XLC: Best performing sector in 2024 but a confusing mix
2024 has been a great year for stock picking and sector rotations. While all the hype is still focused on Nvidia (NVDA) and technology (XLK), I’ve managed to get some good deals in lesser-known sectors like Services (XLU) And Consumer Goods (XLP). It may come as a surprise to know that the best-performing sector since the beginning of the year is not technology, but communications (NYSEARCA:XLC). This article discusses the reasons behind this strength and some concerns about XLC configuration.
SPDR sectors
I’ve really grown to love SPDR sector ETFs. They may not always have the best-performing ETFs in a given sector, and they’re less diversified than many other funds, but you know in advance exactly what you’re getting.
All SPDR sector ETFs are passively managed and have the same portfolio composition using a modified “market cap” methodology. Moreover, they are all liquid, and have… Large assets under management and share a very low expense ratio of 0.09%. SPDRs are a reliable and very easy way to move across sectors, or as the fund’s page states, “You can purchase eleven Select Sector SPDRs with a weighting consistent with the S&P 500 or use your own weighting to achieve specific investment objectives.”
Here’s how all 11 ETFs have performed since the beginning of the year –
As mentioned earlier, XLC leads the pack, and by a wide margin – trailing second place Technology by more than 4%.
Introducing XLC
XLC is a relatively new ETF that was launched in 2018 when major changes to the Global Industry Classification Standard (GICS®) were implemented.
We detail the largest-ever structural change in the Global Industry Classification Standard (GICS) in terms of market capitalization impact: the telecommunications services sector was significantly expanded and renamed to telecommunications services. This reflects the fact that the way people communicate, exchange and enjoy information – and the way businesses have responded to this new dynamic – is dramatically and fundamentally different as a result of the rapid convergence of technology, media and communications.
What this really means is that the legacy telecom sector has been updated to include the likes of Alphabet (GOOGL), Meta (META), and Netflix (NFLX). This changed the sector dramatically and gave its performance a much-needed boost.
XLC has just 23 stocks, with the top 10 having a heavy weight. META and GOOGL make up a whopping 48% of the fund.
The combination is simply a function of adverse selection and the “adjusted market capitalization” methodology used by the underlying index’s matching company, S&P Dow Jones Indices LLC. META and GOOGL have reached or near the maximum allowed by index rules:
If any firm has an FMC weight greater than 24%, the firm’s weight is capped at 23%, allowing for a 2% buffer. This buffer is intended to dilute any company that exceeds 25% as of the diversification requirement date at the end of the quarter.
This simply means that META and GOOGL cannot have more weight, even if they outperform.
Here are some additional statistics about XLC –
The P/E ratio is attractive at 17.35, well below many other sectors. This is primarily due to the low valuations seen in legacy telecom stocks. For example, AT&T (T) has a forward PE ratio of 8. Verizon (VZ) has a forward PE ratio of 8.8.

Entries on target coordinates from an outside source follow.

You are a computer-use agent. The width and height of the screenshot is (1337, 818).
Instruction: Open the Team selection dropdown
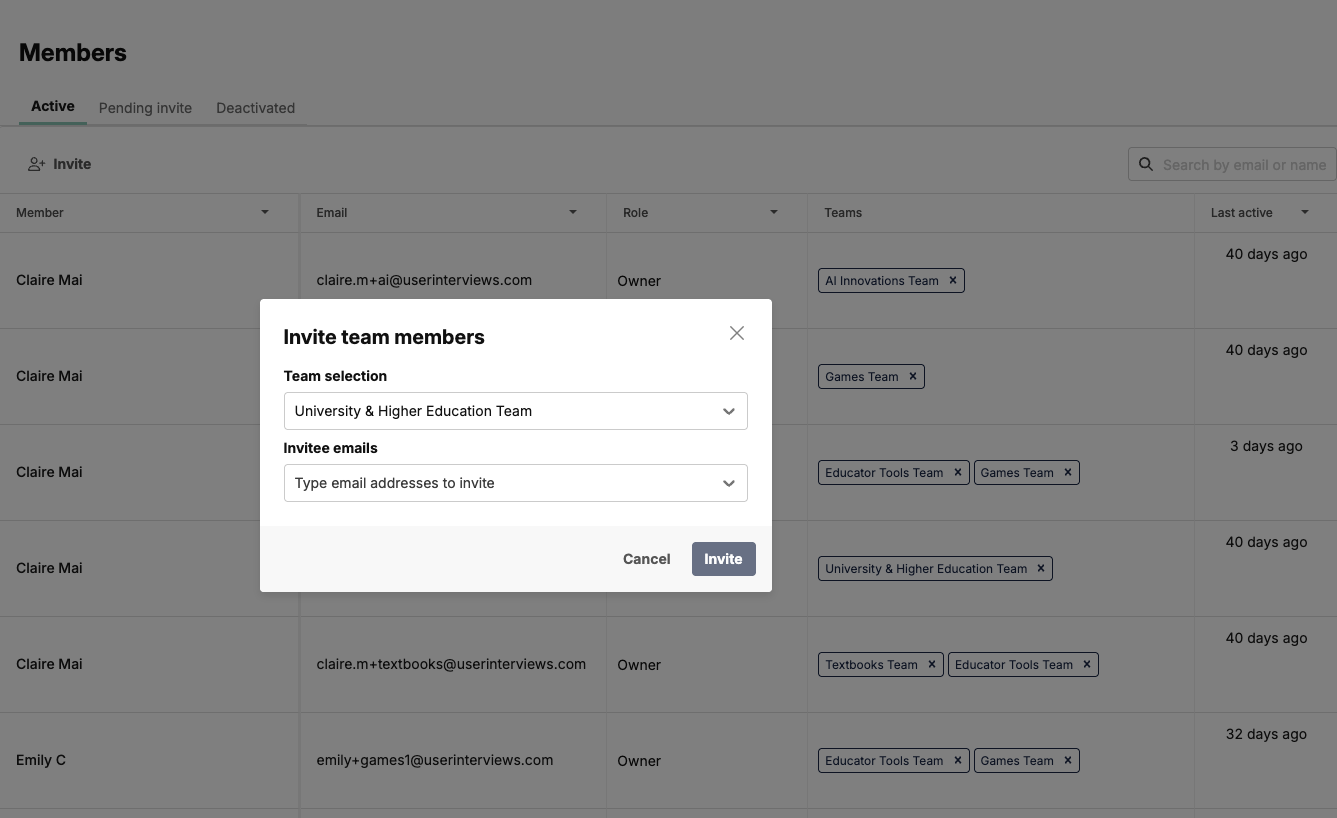pyautogui.click(x=516, y=411)
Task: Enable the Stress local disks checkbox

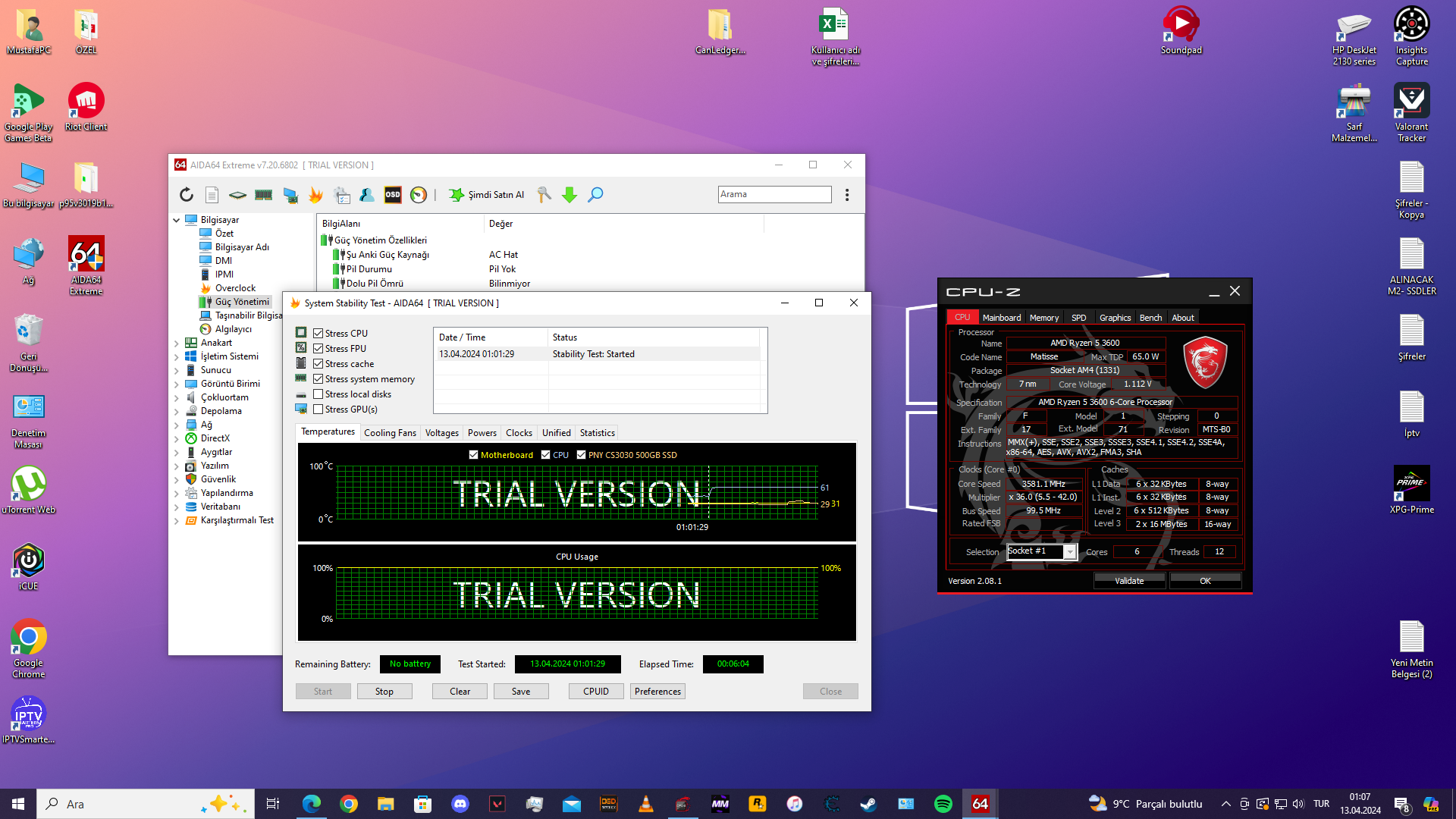Action: coord(318,394)
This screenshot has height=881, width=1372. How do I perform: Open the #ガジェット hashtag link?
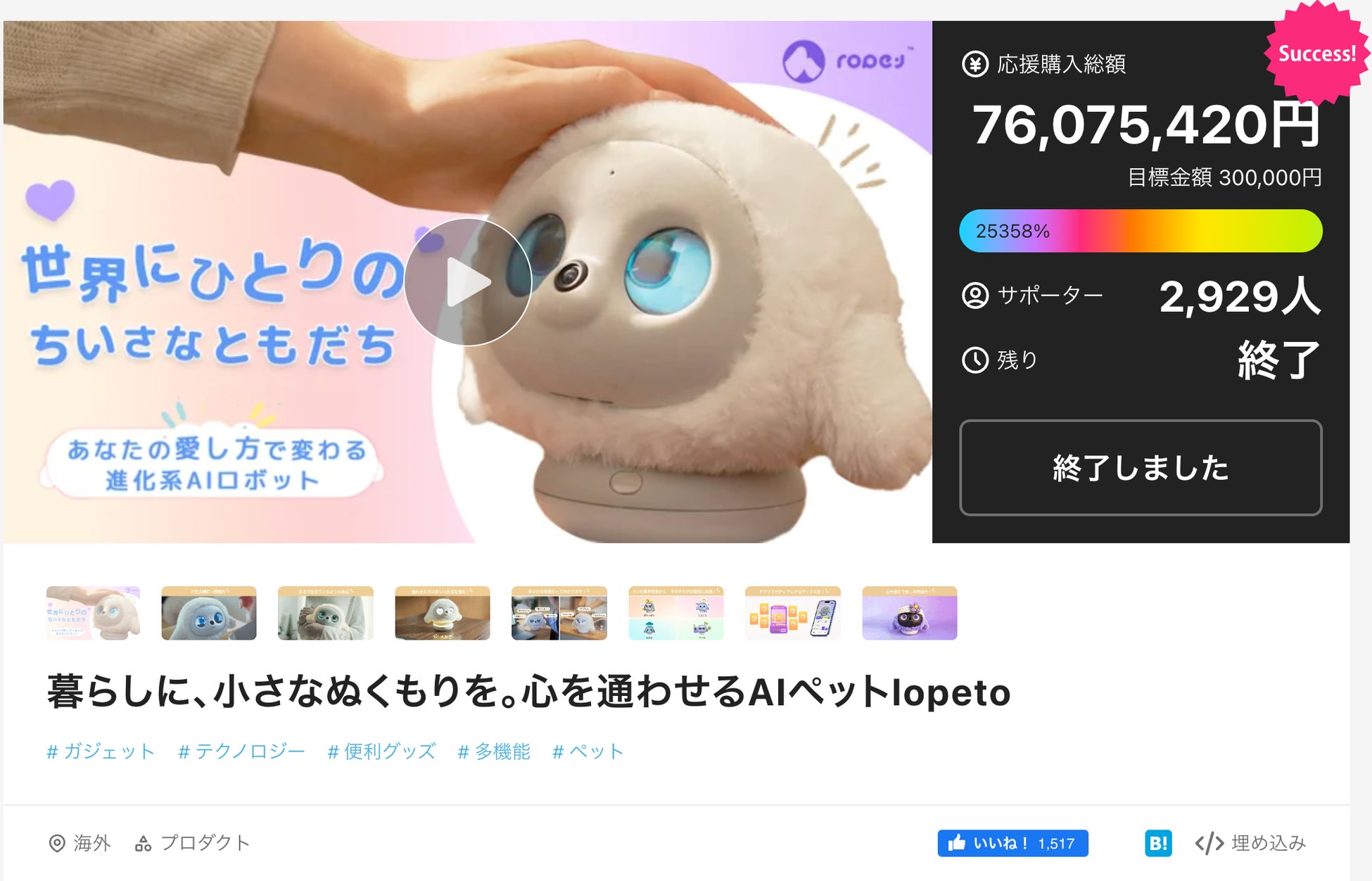point(101,752)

Standard & Poor’s estimates that sector gains should be a healthy 17% this year, but again, this is primarily due to stocks like META, GOOGL and NFLX and not the likes of T and VZ. It seems as if XLC is two sectors stuck together, but it is currently working.
Behind XLC’s superior performance
XLC has benefited greatly from the heavyweights in META and GOOGL which have performed very well this year.
If we exclude META and GOOGL and then normalize all remaining XLC holdings so they total up to 100%, this is how XLC would perform.
YTD gains would be around 4% without META and GOOGL. Obviously, XLC relies heavily on these two stocks, and it makes me wonder if you might be better off focusing on just them rather than buying a fund that contains many other differentiated stocks. The opposite is also true – if I really liked the telecom sector in its old form; A fund that focuses on stocks like T and VZ and would likely pay a healthy dividend instead of the 0.78% that XLC currently offers, I wouldn’t buy XLC.
At the moment the performance is attractive, but will it continue? To come up with an answer, you’ll need to analyze META, GOOGL and then legacy stocks. They are actually performing very well as yields have fallen and the Fed’s “go higher for longer” expectations have faded. For example, VZ is +35% from the October 23 low. However, I think this overcomplicates things and I look for clarity and simplicity in sector funds. I want to know exactly what drives performance, and in the case of the XLC, there seem to be two or three drivers with very little in common.
Conclusions
XLC is the best-performing sector ETF YTD, but that’s almost entirely due to the performance of META and GOOGL and their huge weightings. Most of the fund’s remaining holdings from the telecom sector appear to be uncorrelated, and XLC is composed like two different sectors rather than one. Although the sector’s performance is attractive, its composition is confusing and the fundamental drivers of the sector as a whole cannot be simply defined. For this reason, I rate XLC as a Hold rather than a Buy.